## WORK REQUEST
Where in the entries below does "green" appear? Copy every line that has it.

[Stored items]
'''
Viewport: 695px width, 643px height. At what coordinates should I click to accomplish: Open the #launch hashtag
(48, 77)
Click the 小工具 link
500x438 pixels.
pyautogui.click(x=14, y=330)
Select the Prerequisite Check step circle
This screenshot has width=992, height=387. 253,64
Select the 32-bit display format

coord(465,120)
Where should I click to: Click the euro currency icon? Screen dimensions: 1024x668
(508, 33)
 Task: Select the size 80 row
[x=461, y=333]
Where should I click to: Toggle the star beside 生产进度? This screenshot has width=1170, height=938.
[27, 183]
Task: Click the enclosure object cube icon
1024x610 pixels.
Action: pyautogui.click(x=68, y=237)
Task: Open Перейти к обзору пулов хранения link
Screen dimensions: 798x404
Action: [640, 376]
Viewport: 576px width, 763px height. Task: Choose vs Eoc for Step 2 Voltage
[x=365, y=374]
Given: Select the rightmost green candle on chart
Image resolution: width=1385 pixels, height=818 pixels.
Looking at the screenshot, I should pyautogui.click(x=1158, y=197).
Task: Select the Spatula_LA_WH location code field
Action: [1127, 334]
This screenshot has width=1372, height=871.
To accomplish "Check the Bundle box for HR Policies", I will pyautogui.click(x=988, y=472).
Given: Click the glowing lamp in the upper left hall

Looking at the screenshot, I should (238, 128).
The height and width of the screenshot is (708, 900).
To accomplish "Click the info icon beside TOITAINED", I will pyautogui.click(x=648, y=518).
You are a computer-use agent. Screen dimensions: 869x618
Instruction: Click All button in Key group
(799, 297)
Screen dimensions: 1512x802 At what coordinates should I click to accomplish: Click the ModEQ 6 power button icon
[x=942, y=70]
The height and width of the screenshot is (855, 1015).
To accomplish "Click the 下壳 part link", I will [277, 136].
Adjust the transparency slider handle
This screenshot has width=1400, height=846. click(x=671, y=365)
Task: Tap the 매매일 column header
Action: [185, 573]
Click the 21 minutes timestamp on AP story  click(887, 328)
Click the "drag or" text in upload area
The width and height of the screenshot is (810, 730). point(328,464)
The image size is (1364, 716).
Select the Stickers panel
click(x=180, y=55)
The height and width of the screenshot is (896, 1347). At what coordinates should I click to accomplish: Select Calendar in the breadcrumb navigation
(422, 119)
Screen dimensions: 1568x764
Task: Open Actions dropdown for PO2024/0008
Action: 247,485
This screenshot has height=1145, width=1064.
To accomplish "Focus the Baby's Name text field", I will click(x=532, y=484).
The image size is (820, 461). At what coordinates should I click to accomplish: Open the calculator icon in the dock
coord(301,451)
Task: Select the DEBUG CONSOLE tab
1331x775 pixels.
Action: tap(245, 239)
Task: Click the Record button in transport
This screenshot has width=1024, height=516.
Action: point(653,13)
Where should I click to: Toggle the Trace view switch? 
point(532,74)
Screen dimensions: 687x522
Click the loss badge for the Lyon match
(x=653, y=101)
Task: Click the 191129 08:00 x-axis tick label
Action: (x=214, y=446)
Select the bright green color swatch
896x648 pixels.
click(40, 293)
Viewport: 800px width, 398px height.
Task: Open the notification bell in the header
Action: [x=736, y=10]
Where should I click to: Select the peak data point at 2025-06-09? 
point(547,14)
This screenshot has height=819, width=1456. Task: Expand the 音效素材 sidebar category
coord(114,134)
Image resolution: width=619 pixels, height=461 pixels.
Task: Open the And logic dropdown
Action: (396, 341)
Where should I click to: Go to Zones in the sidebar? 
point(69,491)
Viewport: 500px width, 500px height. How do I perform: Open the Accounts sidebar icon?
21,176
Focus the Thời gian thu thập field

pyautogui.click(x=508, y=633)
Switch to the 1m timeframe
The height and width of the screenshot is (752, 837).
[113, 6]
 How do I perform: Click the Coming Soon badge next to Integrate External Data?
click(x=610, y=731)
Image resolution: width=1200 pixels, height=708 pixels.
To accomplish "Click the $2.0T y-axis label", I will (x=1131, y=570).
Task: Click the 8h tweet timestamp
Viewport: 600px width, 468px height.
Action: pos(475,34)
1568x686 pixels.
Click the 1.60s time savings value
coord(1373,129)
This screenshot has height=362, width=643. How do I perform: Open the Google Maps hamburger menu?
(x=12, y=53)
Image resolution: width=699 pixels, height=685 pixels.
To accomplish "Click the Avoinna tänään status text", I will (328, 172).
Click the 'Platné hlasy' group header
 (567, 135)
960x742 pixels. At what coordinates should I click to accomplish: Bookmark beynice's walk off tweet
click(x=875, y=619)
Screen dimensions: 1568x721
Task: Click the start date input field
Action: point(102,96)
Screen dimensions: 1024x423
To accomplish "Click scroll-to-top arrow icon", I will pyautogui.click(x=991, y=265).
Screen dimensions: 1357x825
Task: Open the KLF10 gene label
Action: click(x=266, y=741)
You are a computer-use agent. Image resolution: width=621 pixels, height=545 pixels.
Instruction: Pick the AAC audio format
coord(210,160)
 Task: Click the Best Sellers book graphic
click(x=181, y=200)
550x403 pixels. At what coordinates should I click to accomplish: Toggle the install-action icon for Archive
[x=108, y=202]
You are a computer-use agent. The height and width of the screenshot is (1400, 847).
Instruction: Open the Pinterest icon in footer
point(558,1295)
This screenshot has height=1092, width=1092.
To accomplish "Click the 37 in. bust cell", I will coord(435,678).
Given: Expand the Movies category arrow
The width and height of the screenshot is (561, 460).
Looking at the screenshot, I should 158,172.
'''
## YOUR SOLUTION
Given: Select the rightmost green candle on chart
Select the bright green color swatch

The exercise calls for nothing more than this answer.